Après plusieurs mois et années de réflexion, de consultation, de planification sur le sujet, est née en juin 2020, L’Abatt’Mobile, une association de préfiguration. Avant le lancement de la structure qui gèrera l’unité d’abattage mobile, cette association permet de passer aux actions concrètes pour le camion d’abattage puisse voir le jour rapidement
Pour en savoir plus : Accueil – L’Abatt’Mobile (labattmobile.fr)
Cet accompagnement portait sur 2 axes principaux :
– Conduire un travail de recensement de la réglementation spécifique à l’abattage à la ferme ;
– Consolider les choix technico-organisationnels en vue de la mise en route de l’abattoir.
Deux ateliers de réflexion participative, organisés selon les principes des Living labs, ont rassemblé plus d’une vingtaine d’experts (en réglementation, vétérinaires, éleveurs, bouchers et découpe, frigoristes, éthologues).
Après cet accompagnement, l’association Abatt’Mobile dispose des éléments pour compléter son dossier de demande d’agrément. Un guide réglementaire à destination de tous les porteurs de projet d’abattage mobile a été rédigé et est disponible ci-dessous.
À ce jour, le projet d’abattage mobile est en sommeil. L’association Abatt’Mobile ayant fait son travail de préfiguration, elle cherche un porteur de projet pour lancer l’abattoir sur les routes. Le cahier des charges fonctionnel est de plus un élément de valeur que les porteurs de l’Abatt’Mobile sont prêts à partager avec d’autres porteurs de projet.
Au sortir de cette opération, qui nous a conduit à rencontrer plusieurs acteurs concernés par ce sujet, nous partageons avec vous les principaux enseignements que nous en avons retiré :
– Les porteurs de projet d’abattoir mobile sont souvent des éleveurs qui ne disposent pas de solutions d’abattage fixe à une distance de leur exploitation qu’ils jugent raisonnable. Ils s’inscrivent généralement dans une démarche éthique, avec la volonté d’accompagner les animaux élevés jusqu’au bout, dans les meilleures conditions. Il y a aussi une envie de se réapproprier l’outil de production et d’aller jusqu’à récupérer de la valeur.
– La complexité de la réglementation est une barrière d’entrée pour un projet d’abattoir mobile, en premier lieu car elle est dense, ce n’est pas du domaine d’expertise des porteurs de projet.
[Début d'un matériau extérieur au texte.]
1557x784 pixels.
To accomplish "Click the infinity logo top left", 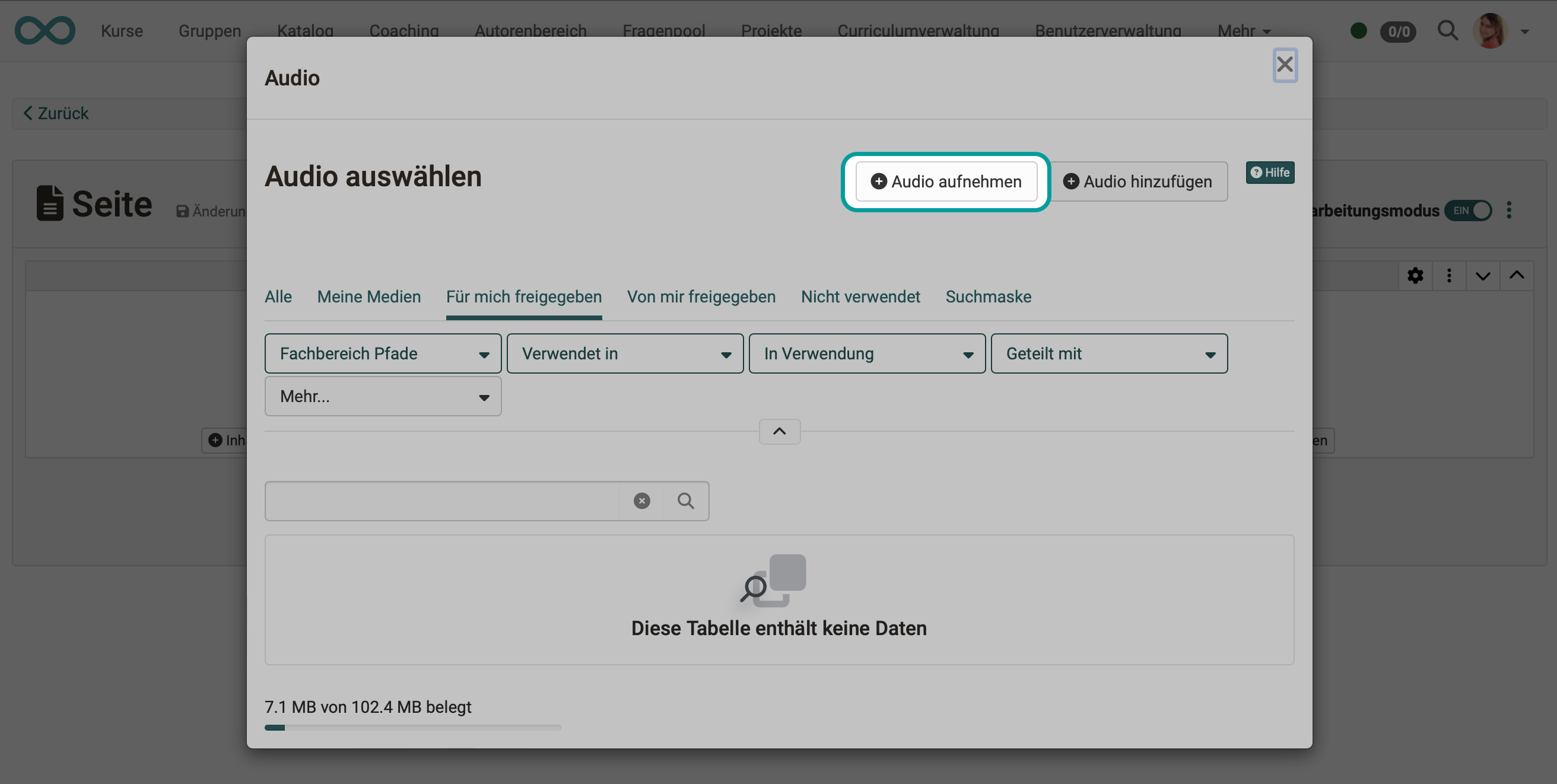I will point(45,30).
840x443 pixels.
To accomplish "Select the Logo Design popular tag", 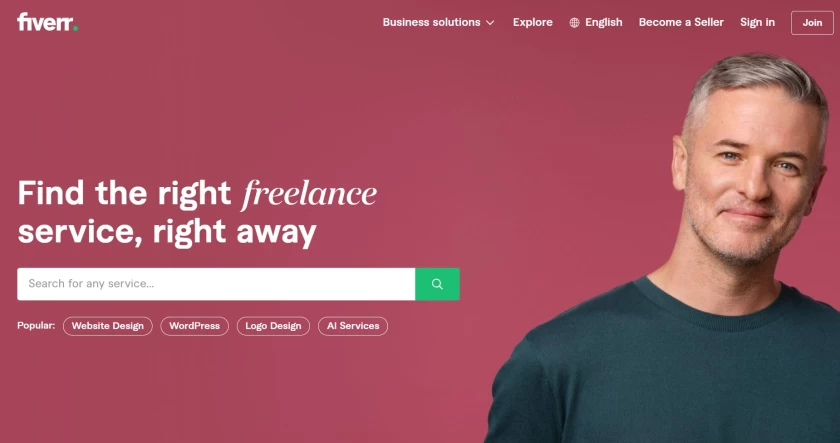I will click(273, 326).
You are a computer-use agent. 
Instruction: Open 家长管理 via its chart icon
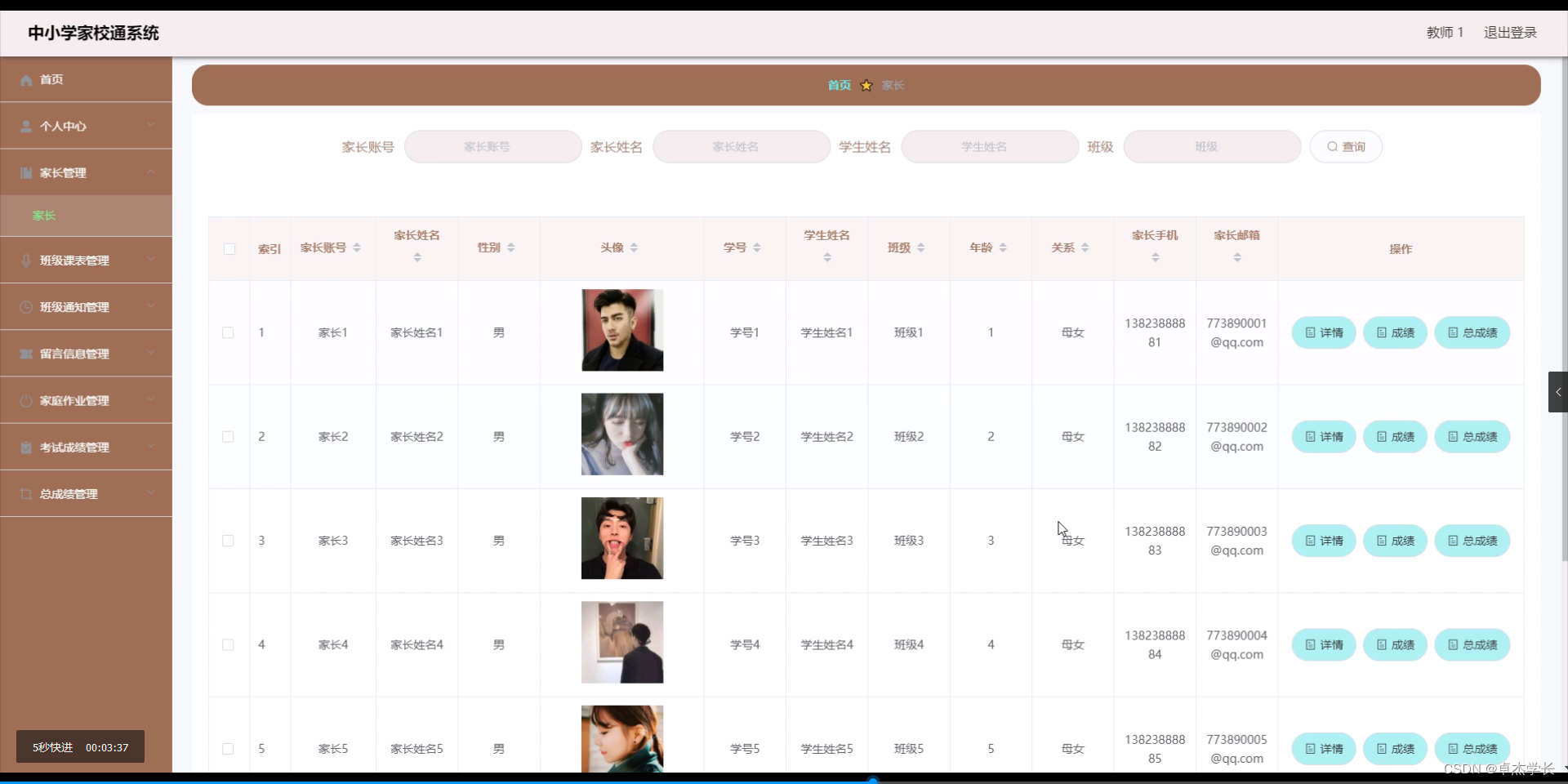pos(25,172)
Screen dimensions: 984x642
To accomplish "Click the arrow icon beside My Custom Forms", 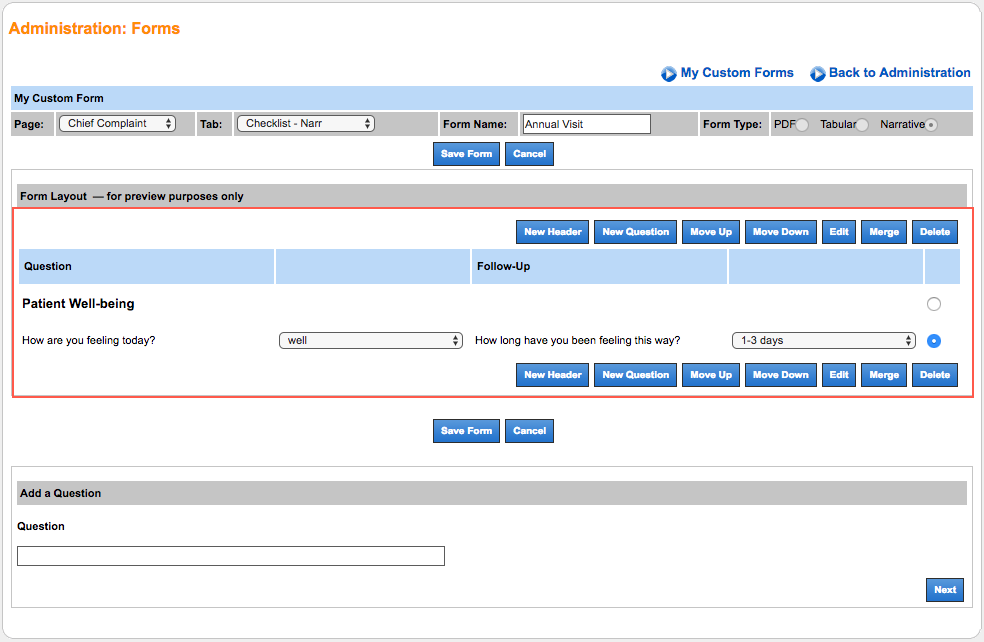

Cela mobilise beaucoup de temps, et potentiellement des coûts si on s’adjoint l’aide d’un expert pour accompagner son projet.
– Un abattoir mobile est un projet multi partenarial. Il s’insère dans un écosystème à l’échelle locale (éleveurs, élus, transporteurs, bouchers, vétérinaires, etc.) alors que l’abattoir fixe industriel s’insère plutôt dans une chaîne de valeur. Tout cela prend du temps de mise et maintien en relations. Des ressources doivent être dédiées à cette mise en relation qui ne doit pas être négligée.
– Aujourd’hui, il n’y a pas d’abattoir mobile ayant fait la preuve qu’un modèle économique fonctionne.
– Pour l’instant, des enquêtes menées auprès de consommateurs ont montré qu’il n’y avait majoritairement pas de valeur ajoutée perçue pour l’abattage mobile. Il n’y a pas encore de résonance « marketing ». Dans notre sondage Opinion Way, parmi une liste de critères prioritaires pour améliorer le bien-être animal, l’abattage à la ferme arrive en dernier par exemple. Nous pensons que ce ne sera pas facile de se démarquer sur les conditions de mise à mort en dehors des circuits de vente directe, où le client est en contact avec l’éleveur.
Dans les Pays de la Loire, le LIT OUESTEREL travaille avec son membre AALVIE, engagé sur un sujet similaire.